SAĞLIK OLSUN, SÖMÜRÜ OLMASIN…

mustafa söznmezKitap_698337

Mustafa SÖNMEZ
YURT, 14.10.2013

SAĞLIK OLSUN, SÖMÜRÜ OLMASIN…

Sağlığa Türkiye toplumu ne harcıyor?
Harcama, kalitenin göstergesi mi?

  • Harcadıkça daha mı sağlıklı bir toplum oluyoruz, yoksa tersi mi? 

Bu sorular günümüzde daha çok soruluyor. Soruluyor ama, sağlığa ne kadar harcadıysan, o kadar sağlığa önem veriyorsun, anlayışı hakim.
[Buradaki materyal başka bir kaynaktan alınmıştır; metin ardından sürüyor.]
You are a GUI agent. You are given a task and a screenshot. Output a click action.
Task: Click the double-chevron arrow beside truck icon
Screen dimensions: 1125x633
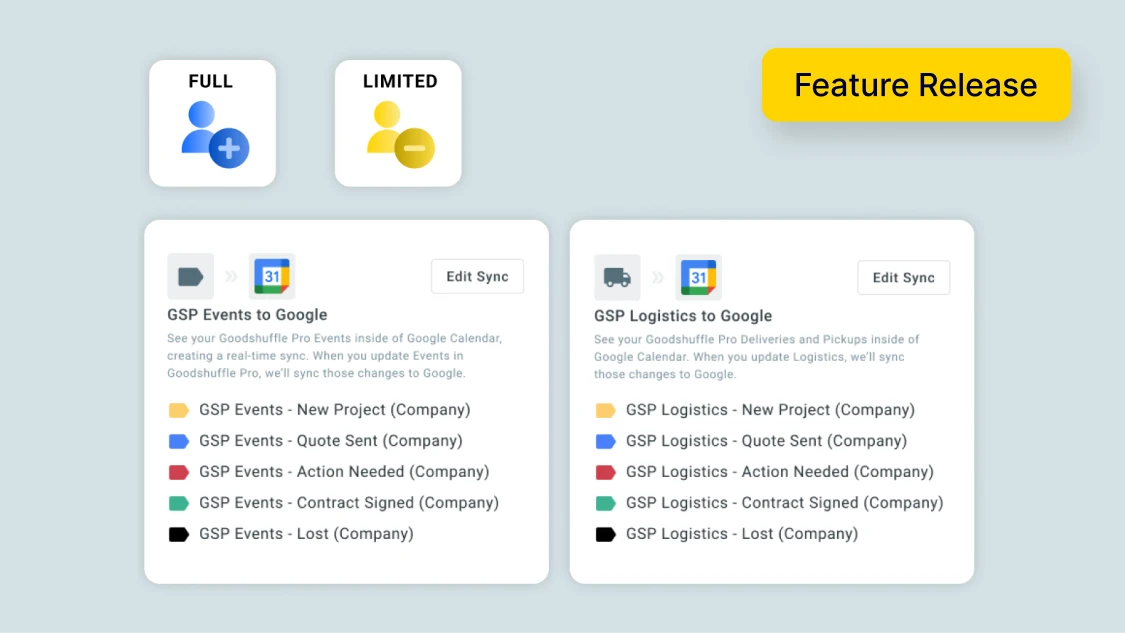[658, 277]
O nedenle de,
sağlık endüstrisinin telkinleriyle, önce sağlık harcamaları araştırmaları yaptırılıyor.

Türkiye’de verilen şablona göre; bunu önce Sağlık Bakanlığı yapıyordu,
sonra TÜİK’in işi oldu.

NE HARCANIYOR?

Önceki hafta, TÜİK’in açıkladığı sağlık verilerine göre;

  • 2012’de Türkiye sağlığa 76 milyar TL harcamış.
  • Bu, 42 milyar $ demek. Yani, ulusal gelirin %5,4’ü.
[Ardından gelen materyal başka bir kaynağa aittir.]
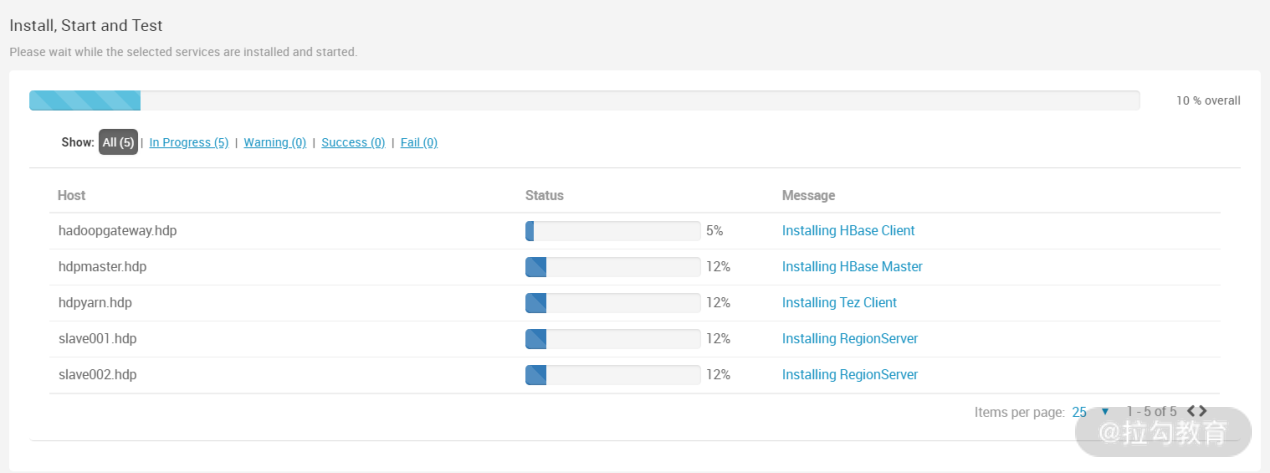Open Installing HBase Master message link
Image resolution: width=1270 pixels, height=473 pixels.
pyautogui.click(x=852, y=267)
Çok mu, az mı? Uluslararası karşılaştırmalara gidelim.

  • ABD’de sağlık harcamaları ülke gelirinin %17’sine yaklaştı. 

Kişi başına sağlık harcamasının yıllık boyutu 7300 $. Kişi başına yıllık geliri 40 bin $ dolayındaki çoğu AB üyesinde sağlık için ulusal gelirin %9-10’unun harcandığı bildiriliyor. OECD üyelerinden G. Kore’nin sağlık harcaması, ülke gelirinin %7’si olarak gerçekleşirken, Meksika’da %6, Türkiye’de ise %5,4.

NEDEN ARTIYOR?

Sağlığa yapılan harcamaların, 30 OECD ülkesinde %8’e yaklaşması, Türkiye’de bile %6 dolayına ulaşması; bir yönüyle, hastalıkların  artmasıyla,
hastalık üreten bataklığın büyümesi ile ilgili.

Dünya genelinde gidişat sağlıklı değil, bir kere.
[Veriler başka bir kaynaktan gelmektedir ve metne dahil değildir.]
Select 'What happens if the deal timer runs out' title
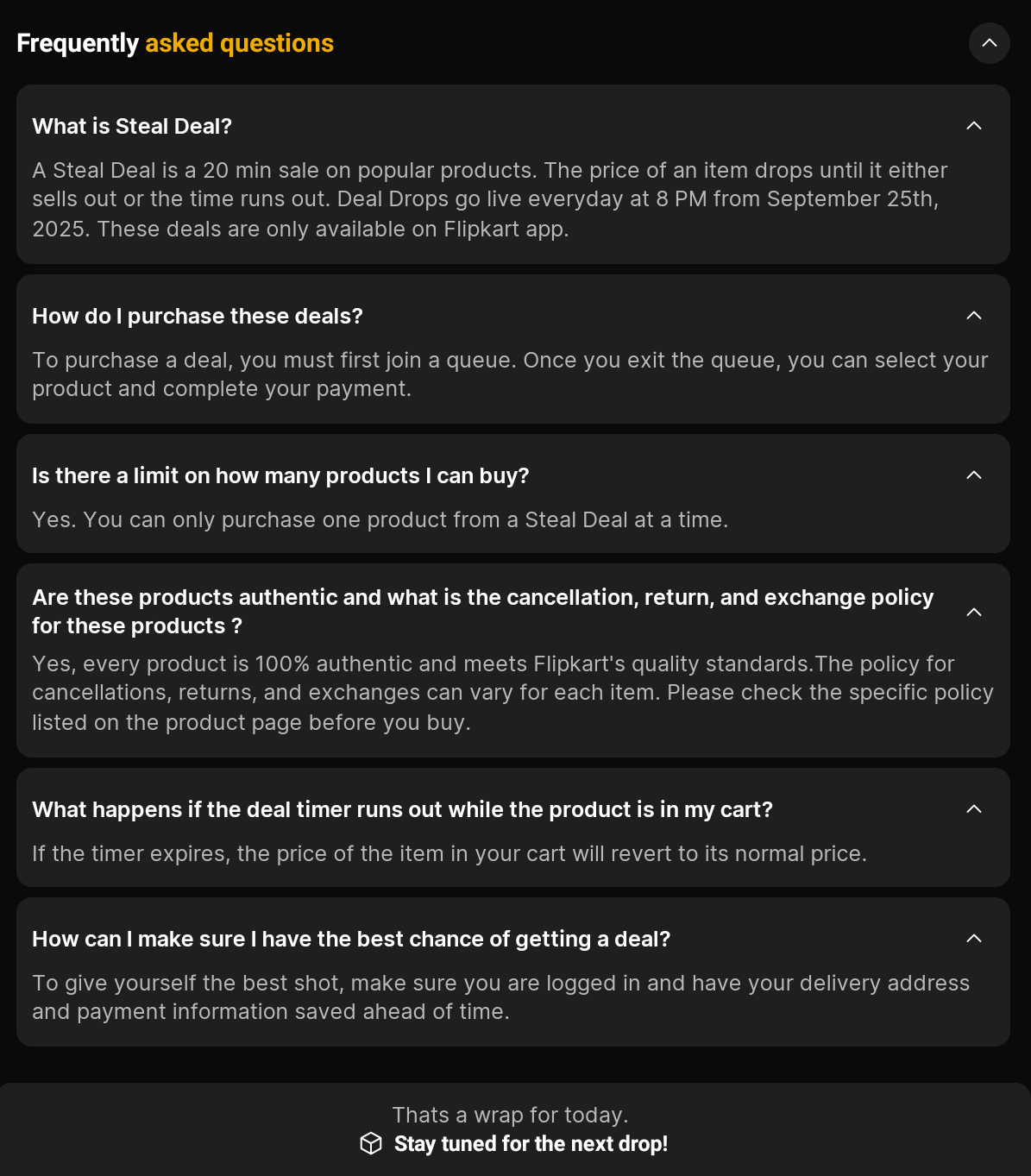1031x1176 pixels. [402, 809]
Yaşanabilir bir dünya yerine,

– iklim değişiklikleri,
– çölleşme,
– kirli hava,
– suların kirlenmesi,
– kötü beslenme,
– tütün kullanımının azalmaması,
artan işsizlik sonucu yıpratıcı stresin ve
– daha başka olumsuz hastalık üreten koşulların gelişimi yönünde…

  • İş cinayetleri, iş hastalıkları ve yaralanmalar azalmıyor;
    işe yabancılaşma artıyor. 

Ya trafik cinayetleri?

  • Gelecek kaygısı, korkusu ile psikolojik rahatsızlıklar? 

Bu da, hastalıkların kaynağının kurutulması yerine,
hastalık üreten kapitalizm bataklığının büyümesi
ve ürettiği hastalıklara daha çok para harcanması demek elbette!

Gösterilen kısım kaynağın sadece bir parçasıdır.